Menteri Koordinator Bidang Pangan, Zulkifli Hasan (Zulhas), angkat bicara mengenai isu kenaikan harga plastik yang mencapai angka fantastis. Sorotan ini muncul setelah Zulhas melakukan kunjungan mendadak ke Pasar Minggu, Jakarta Selatan.
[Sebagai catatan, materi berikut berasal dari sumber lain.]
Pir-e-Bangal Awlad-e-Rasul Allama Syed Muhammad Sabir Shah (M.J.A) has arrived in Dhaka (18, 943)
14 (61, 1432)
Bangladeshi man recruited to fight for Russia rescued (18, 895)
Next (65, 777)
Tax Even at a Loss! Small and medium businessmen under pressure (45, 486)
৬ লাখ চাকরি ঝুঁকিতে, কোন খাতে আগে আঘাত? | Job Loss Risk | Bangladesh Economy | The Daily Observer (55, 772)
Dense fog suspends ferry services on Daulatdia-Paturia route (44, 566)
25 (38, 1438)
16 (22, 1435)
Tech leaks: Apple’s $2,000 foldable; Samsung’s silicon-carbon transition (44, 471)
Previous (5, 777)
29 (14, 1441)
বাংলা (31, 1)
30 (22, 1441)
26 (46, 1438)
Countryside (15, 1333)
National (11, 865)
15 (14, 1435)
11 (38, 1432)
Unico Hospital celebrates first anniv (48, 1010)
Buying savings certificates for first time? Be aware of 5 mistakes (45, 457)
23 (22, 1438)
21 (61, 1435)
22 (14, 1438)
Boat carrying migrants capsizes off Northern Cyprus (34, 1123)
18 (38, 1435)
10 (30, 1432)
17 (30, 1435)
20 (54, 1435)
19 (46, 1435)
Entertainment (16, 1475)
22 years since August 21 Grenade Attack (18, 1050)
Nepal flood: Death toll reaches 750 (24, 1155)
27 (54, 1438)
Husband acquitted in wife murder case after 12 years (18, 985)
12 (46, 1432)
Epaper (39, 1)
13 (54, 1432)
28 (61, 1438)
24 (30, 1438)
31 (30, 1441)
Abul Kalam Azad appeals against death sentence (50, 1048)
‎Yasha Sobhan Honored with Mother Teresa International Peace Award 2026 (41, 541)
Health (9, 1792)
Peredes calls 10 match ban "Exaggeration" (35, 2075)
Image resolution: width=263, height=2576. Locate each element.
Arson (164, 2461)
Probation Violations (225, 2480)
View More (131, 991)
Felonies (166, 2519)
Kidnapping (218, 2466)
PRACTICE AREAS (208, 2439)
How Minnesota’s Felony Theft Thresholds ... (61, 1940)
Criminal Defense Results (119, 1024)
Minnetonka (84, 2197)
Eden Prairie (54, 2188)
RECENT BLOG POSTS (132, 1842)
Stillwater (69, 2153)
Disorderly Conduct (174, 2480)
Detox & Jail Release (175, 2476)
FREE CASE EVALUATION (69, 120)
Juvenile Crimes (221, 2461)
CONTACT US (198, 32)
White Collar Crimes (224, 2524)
Saat menyambangi Pasar Minggu bersama Menteri Perdagangan Budi Susanto untuk memantau stabilitas harga bahan pangan, keluhan mengenai harga plastik menjadi isu yang tidak terhindarkan. Kedua menteri tersebut mendapati bahwa kenaikan ini bukan sekadar kenaikan biasa, melainkan sebuah lonjakan tajam.
Zulhas mengonfirmasi bahwa permasalahan kenaikan harga plastik ini dirasakan oleh para pelaku usaha di seluruh daerah. Ia menekankan bahwa besaran kenaikan tersebut sangat signifikan dan mengkhawatirkan kondisi pasar secara keseluruhan.
"Ini memang tidak hanya pedagang sini, hampir seluruhnya memang mengeluhkan soal harga plastik. Naiknya nggak kira-kira. Ini bukan naik, melonjak," kata Zulhas di Pasar Minggu, Jakarta Selatan, Sabtu (28/3) dilansir dari Detikfinance.
Penyebab utama lonjakan harga plastik ini menurut Zulhas berakar dari situasi geopolitik global. Kenaikan harga bahan bakar minyak (BBM) yang dipicu oleh konflik di Timur Tengah disebut sebagai pemicu utama mahalnya bijih plastik.
"Saya dengar bijih plastiknya naiknya luar biasa. Karena plastik itu kan dari BBM kan. Ya nanti kita akan bahas secara khusus, kok tiba-tiba naiknya begitu tinggi. Kita akan undang beberapa pihak terkait," imbuhnya.
Para pedagang di pasar mengeluhkan bahwa kenaikan harga ini sudah terasa bahkan sebelum perayaan Idulfitri tiba. Kenaikan harga plastik untuk berbagai ukuran dilaporkan mencapai Rp6.000 per pak.
Sebagai ilustrasi, harga plastik yang sebelumnya stabil di angka Rp17 ribu per pak, kini harus dibeli pedagang dengan harga mencapai Rp23 ribu per pak. Hal ini secara langsung menggerus margin keuntungan yang mereka peroleh.